WHAT IS REQUIRED: Your answer must be every line of the data below that holds the string "computer", copied exactly.

Records from a dataset:
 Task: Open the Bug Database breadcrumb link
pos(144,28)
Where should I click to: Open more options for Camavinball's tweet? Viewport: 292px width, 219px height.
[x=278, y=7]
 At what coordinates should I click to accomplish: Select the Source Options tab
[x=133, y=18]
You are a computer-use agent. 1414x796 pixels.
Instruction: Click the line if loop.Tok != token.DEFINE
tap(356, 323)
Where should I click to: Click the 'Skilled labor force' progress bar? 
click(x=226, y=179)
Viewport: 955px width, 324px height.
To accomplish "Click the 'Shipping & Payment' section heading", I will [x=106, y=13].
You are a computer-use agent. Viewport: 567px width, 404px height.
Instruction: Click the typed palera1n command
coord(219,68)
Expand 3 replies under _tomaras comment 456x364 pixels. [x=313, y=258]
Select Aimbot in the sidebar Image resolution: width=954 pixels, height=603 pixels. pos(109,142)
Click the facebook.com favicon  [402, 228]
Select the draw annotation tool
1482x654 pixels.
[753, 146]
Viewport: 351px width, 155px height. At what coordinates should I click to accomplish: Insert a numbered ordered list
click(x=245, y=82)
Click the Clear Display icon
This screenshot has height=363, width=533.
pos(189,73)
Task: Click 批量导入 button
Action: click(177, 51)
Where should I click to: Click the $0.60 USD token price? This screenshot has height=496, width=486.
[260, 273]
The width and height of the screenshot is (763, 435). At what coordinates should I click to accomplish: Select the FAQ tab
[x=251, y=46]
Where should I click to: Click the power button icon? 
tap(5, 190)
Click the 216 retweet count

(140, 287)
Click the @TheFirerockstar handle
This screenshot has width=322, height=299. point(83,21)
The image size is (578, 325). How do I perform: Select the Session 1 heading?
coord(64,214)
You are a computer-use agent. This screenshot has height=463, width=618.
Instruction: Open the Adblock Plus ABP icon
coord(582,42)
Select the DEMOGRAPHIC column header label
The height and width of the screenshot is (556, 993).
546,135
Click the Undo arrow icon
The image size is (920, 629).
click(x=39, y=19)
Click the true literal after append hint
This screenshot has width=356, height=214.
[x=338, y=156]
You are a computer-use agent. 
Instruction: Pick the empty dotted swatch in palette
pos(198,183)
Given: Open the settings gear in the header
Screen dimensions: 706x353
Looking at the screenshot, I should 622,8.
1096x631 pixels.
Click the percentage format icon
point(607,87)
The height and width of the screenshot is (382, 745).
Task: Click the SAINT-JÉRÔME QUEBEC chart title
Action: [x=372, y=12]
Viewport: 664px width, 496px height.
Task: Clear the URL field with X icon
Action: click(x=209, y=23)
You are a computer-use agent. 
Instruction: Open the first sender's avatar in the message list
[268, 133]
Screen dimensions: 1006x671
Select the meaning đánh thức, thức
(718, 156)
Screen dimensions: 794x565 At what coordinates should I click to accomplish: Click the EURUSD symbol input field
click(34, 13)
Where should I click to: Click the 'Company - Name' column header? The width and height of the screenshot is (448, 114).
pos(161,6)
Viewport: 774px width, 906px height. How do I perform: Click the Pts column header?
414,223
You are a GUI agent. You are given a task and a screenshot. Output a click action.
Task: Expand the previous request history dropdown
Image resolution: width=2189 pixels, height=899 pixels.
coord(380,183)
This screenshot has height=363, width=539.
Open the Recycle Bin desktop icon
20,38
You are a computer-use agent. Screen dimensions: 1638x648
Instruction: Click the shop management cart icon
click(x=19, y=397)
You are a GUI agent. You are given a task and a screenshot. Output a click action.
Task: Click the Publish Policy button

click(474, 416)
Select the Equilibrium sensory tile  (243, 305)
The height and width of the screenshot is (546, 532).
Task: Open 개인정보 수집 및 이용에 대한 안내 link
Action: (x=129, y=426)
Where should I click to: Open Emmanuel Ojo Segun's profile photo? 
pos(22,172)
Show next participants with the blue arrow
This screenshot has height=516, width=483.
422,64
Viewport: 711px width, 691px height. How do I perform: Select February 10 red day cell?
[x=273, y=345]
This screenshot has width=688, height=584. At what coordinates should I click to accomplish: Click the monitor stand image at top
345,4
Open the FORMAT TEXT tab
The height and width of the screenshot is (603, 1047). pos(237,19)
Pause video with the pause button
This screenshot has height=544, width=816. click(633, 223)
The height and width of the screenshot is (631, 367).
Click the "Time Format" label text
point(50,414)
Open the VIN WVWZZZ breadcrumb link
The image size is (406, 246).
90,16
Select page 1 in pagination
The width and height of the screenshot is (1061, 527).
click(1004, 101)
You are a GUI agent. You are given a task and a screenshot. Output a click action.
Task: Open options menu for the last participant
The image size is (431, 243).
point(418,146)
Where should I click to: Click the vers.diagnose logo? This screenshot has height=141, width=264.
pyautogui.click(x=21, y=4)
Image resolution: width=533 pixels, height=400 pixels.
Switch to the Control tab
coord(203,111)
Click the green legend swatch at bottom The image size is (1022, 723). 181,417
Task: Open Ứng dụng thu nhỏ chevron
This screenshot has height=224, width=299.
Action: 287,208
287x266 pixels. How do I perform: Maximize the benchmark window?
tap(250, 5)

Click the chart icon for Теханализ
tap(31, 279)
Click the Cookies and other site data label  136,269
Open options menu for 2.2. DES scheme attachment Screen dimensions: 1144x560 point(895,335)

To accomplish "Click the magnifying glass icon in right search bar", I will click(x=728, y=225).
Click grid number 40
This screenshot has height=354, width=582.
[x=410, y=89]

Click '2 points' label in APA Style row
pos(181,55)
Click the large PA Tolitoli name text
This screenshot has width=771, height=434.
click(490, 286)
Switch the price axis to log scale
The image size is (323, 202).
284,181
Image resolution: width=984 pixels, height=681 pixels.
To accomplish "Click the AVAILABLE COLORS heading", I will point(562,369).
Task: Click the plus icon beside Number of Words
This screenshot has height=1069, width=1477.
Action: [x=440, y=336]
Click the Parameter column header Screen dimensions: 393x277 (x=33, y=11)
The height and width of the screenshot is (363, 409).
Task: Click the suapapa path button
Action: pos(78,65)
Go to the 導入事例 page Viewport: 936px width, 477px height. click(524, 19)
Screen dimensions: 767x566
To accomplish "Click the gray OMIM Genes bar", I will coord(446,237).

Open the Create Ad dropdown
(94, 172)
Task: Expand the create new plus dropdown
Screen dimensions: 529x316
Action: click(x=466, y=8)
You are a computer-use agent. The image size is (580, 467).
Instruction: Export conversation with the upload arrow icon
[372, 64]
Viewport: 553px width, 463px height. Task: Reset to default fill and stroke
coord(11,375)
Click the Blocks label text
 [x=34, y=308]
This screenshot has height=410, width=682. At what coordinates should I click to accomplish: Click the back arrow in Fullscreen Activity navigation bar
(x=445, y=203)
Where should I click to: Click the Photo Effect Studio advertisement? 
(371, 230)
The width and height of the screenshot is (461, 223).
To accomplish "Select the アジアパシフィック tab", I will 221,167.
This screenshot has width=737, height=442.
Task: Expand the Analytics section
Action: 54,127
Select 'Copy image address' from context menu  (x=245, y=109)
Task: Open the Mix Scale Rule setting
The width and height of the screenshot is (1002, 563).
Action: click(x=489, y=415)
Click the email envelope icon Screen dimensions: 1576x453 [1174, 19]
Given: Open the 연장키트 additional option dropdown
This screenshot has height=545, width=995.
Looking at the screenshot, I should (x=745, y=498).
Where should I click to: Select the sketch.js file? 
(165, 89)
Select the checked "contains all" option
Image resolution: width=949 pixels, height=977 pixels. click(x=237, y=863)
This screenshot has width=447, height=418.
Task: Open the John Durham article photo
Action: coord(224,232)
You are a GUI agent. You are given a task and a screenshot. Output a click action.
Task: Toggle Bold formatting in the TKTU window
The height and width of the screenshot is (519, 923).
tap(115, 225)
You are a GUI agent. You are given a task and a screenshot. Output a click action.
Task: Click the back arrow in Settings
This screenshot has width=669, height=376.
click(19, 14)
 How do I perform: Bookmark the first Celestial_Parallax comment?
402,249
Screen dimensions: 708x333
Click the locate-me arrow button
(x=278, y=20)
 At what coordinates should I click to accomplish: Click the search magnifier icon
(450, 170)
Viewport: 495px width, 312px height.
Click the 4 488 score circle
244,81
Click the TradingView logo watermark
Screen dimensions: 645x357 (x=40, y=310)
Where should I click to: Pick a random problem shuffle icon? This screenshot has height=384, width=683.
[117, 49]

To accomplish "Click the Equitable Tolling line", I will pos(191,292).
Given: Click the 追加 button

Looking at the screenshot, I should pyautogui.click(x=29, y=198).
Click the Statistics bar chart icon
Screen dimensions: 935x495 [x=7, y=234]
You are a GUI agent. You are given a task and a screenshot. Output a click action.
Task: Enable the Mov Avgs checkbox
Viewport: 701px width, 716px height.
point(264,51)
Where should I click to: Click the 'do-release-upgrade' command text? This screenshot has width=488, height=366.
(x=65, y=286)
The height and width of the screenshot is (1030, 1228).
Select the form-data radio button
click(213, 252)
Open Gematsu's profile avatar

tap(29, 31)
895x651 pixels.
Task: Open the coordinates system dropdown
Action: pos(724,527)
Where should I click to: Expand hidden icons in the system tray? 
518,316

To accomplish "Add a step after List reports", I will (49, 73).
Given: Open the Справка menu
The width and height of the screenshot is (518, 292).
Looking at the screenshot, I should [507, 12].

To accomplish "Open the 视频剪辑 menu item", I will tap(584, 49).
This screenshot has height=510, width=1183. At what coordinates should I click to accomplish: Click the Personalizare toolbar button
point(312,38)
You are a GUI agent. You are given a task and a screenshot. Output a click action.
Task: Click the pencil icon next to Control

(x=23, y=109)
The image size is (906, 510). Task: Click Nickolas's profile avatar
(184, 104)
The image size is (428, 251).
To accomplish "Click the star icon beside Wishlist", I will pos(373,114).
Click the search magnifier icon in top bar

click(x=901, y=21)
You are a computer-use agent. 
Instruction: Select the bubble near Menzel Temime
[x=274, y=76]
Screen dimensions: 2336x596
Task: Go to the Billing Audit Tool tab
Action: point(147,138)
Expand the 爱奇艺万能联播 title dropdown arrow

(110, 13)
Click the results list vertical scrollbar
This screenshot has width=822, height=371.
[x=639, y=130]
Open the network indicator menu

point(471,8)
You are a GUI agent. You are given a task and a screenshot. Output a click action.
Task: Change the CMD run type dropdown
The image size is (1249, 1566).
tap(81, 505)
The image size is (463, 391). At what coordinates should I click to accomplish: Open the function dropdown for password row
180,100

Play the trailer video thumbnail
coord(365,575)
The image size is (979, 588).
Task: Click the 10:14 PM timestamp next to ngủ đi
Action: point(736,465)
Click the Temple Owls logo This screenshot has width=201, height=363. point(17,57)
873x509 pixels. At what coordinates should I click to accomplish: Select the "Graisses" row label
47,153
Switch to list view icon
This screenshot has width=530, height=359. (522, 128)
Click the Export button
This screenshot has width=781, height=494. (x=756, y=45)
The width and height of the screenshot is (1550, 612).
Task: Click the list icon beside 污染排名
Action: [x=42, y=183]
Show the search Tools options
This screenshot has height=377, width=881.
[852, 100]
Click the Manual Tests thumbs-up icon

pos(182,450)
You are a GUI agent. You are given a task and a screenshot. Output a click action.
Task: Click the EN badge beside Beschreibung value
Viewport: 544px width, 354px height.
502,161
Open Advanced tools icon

RESULT OF THE EXERCISE:
You are a computer-use agent. 1414x796 pixels.
You are a computer-use agent. Viewport: 567px width, 404px height.
You are a computer-use agent. This screenshot has height=463, width=618.
You are a computer-use agent. 
You are a computer-use agent. 
You are a computer-use agent. Screen dimensions: 1638x648
You are a computer-use agent. The image size is (580, 467).
You are a computer-use agent. 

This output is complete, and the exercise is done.